For databases up to 4 gb, this would use a smaller alignment than currently and therefore less wasted space, while still allow a much higher maximum size than now. Only large databases would pay the cost of higher wastage due to larger alignment.

This scheme would be slightly more complex to decode, but not too bad.

At first I was excited about this approach, but it doesn't scale. You can increase alignment to allow bigger files, but then you waste more and more space. At some point, you'd be further ahead to drop the alignment and just store 64 bit offsets. Except you don't want the overhead of large offsets on small databases.

So why not just use a variable length encoding like Google Protocol Buffer varint?

A variable length encoding would not be the simplest thing to manipulate in the code, but we don't have large numbers of offsets in memory, so you could use 64 bit unencoded offsets in memory, and just use the variable length encoding on disk.

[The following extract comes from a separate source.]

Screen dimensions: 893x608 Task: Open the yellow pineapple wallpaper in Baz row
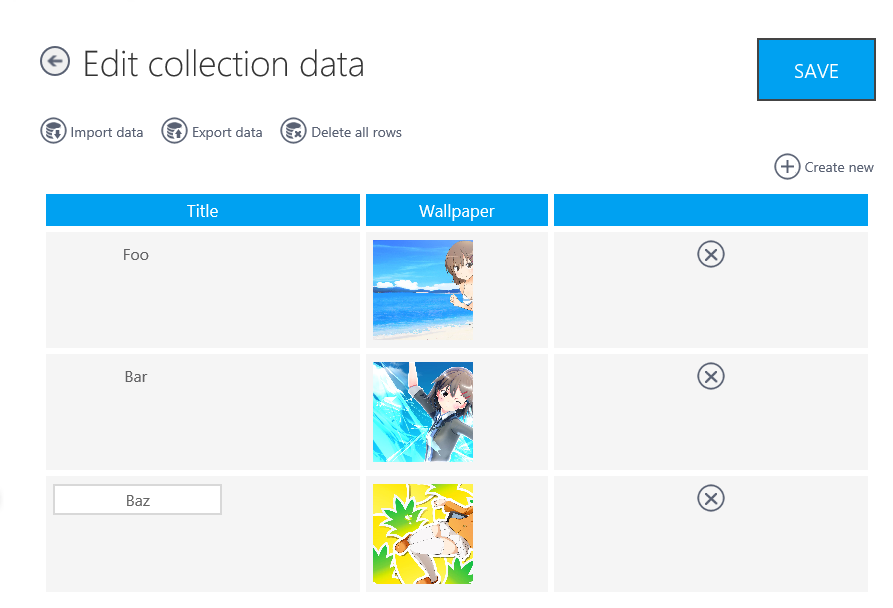pos(423,534)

At this point I whack myself on the forehead. D'oh! Sometimes I am such an idiot! (A lot of my "aha!" moments are spoiled by thinking that if I was just a little bit smarter and had thought of it a little sooner, I could have saved myself a lot of work.)

Suneido already uses a variable length encoding when storing file offsets!

The offsets are stored in the btree key records. They are getting encoded the same way other numeric values are packed into records, which is a already a variable length encoding.

So all the messing around with align/shift is mostly wasted effort. It does reduce the magnitude of the offsets, which does mean they are encoded slightly smaller, but this is minor.

I'd be further ahead to drop the align/shift altogether, use 64 bit offsets in memory, and let the variable length encoding handle making small offsets small. This would eliminate the whole maximum database file size issue!

If I want to save space, I could use a different variable length encoding for offsets. The current encoding is designed for Suneido's decimal floating point numbers and is not ideal for simple integers.

I can't use the Protocol Buffer varint encoding because I need encoded integers to sort in the same order as the original values. varint's don't because they are stored least significant first. One simple approach would be to reserve the first two bits to specify the length of the value, for example:

00 = 4 bytes
01 = 5 bytes
10 = 6 bytes
11 = 7 bytes

This would give a maximum of 54 bits (7 * 8 - 2) or about 16,000 terabytes. By the time anyone is trying to make a Suneido database bigger than that, it should be someone else's problem :-)

Of course, I'm itching to implement this, but I'm in the middle of debugging my immudb improvements so it'll have to wait.